Table 3 Nucleotide variation of DNA barcodes and their combinations used in the present study

Different parameters of nucleotide diversity and neutrality tests for each DNA barcodes and their combinations are shown in Table 4. The maximum average number of nucleotide difference between pairs of sequences were observed in barcode combination rbcL + ITS + trnH-psbA (39.533) as expected. Among individual barcodes, maximum average number of nucleotide differences between pairs of sequences were observed in trnH-psbA (17.75) and lowest in rbcL (3.002). On the basis of Eta value, rbcL + ITS + trnH-psbA showed highest nucleotide diversity (102) and rbcL showed the lowest (47) among all DNA barcodes and combinations. Total number of mutations (Eta) varied 29 (rbcL + ITS) to 102 (rbcL + ITS + trnH-psbA). Haplotype diversity (Hd) ranged from 0.245 (rbcL) to 1.0 (ITS + trnH-psbA and rbcL + ITS + trnH-psbA). Further, rbcL + ITS had minimum (0.0209) nucleotide substitution rate and ITS showed minimum nucleotide diversity (0.01596); however, maximum nucleotide substitution rate (0.26113) and nucleotide diversity (0.18490) was found in case of trnH-psbA.

Table 4 Genetic diversity of individual barcodes and their combinations and Fu’s F and Tajima’s D test (neutrality tests)

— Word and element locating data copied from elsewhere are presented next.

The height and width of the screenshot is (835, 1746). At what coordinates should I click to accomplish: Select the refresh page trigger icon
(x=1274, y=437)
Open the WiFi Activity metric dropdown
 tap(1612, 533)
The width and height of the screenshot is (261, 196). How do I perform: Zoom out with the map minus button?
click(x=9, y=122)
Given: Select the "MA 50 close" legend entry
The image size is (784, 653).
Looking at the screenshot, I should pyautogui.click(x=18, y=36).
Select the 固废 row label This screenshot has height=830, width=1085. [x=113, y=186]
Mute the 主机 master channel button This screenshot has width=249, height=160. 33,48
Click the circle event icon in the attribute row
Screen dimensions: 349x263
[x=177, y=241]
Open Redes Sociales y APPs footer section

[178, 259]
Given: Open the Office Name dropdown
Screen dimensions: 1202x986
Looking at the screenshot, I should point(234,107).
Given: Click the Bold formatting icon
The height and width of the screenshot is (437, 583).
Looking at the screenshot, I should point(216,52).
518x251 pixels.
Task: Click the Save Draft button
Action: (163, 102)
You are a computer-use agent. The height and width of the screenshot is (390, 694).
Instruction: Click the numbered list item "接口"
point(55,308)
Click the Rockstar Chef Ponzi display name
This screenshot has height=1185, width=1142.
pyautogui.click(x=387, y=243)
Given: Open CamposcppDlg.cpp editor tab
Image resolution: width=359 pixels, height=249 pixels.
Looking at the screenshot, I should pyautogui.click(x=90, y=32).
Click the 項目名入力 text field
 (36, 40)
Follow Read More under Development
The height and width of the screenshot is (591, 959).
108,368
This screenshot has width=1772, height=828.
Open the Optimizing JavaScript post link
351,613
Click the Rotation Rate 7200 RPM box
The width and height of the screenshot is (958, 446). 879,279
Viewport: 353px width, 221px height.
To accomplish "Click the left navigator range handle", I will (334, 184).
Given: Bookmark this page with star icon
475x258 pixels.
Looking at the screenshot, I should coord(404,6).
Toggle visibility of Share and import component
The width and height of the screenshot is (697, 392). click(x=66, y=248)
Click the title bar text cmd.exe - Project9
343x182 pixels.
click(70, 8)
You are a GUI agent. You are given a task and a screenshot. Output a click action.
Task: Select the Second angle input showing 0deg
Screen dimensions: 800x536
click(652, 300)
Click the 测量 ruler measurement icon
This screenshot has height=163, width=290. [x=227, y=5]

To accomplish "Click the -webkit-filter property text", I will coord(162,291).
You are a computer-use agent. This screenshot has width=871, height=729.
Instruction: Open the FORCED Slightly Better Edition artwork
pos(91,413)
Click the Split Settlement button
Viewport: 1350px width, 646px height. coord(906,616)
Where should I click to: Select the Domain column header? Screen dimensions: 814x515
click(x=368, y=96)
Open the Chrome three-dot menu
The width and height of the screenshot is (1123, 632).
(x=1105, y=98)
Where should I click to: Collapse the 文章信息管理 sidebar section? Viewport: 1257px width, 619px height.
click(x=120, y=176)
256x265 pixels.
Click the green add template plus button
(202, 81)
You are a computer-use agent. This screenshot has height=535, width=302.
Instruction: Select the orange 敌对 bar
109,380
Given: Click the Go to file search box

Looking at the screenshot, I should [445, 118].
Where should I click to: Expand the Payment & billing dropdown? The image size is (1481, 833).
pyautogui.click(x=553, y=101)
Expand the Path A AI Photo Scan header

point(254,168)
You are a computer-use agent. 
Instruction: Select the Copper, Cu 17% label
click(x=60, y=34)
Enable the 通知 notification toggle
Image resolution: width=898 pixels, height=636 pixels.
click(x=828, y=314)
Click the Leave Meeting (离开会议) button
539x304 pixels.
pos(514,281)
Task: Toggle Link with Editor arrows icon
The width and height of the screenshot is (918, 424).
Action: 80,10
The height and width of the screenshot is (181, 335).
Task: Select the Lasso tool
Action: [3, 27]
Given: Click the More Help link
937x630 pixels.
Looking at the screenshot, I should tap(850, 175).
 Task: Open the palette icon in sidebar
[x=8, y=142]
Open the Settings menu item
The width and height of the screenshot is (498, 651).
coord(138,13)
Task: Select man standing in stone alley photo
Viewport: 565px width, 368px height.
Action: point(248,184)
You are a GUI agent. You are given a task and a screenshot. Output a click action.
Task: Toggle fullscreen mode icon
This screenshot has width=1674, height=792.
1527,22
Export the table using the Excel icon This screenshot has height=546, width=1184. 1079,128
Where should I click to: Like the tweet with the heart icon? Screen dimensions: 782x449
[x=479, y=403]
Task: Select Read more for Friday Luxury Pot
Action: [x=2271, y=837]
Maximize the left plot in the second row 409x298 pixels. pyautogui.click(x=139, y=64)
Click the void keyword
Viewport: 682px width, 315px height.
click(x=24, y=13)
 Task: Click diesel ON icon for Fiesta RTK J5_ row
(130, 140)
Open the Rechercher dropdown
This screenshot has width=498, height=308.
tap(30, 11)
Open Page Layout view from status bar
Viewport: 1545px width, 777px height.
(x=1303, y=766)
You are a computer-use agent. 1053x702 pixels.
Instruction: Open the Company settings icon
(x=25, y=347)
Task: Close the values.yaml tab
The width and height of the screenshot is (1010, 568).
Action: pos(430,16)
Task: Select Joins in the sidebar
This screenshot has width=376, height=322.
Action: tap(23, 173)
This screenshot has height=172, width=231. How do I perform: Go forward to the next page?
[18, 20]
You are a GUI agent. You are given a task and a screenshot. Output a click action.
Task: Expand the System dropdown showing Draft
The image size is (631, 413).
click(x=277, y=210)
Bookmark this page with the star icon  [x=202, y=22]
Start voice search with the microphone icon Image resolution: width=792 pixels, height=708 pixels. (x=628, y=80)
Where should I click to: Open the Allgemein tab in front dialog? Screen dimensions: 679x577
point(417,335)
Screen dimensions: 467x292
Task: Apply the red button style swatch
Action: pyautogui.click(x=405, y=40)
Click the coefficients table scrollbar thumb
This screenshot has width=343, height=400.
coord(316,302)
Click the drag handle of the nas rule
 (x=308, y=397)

Fu’s Fs neutrality test revealed that only ITS marker had a negative value (-0.494). Tajima’s D values for all markers were negative except rbcL + ITS (0.17466) but statistically non-significant (Table 4), indicating a greater number of unusual nucleotide site variations that would be expected by a neutral model of evolution. The nucleotide mismatch distribution analysis was done among various sequences (Fig. S1). DNA sequences were evaluated for population size changes, which expanded the findings of genetic diversity among species. All the sequences showed genetic variations.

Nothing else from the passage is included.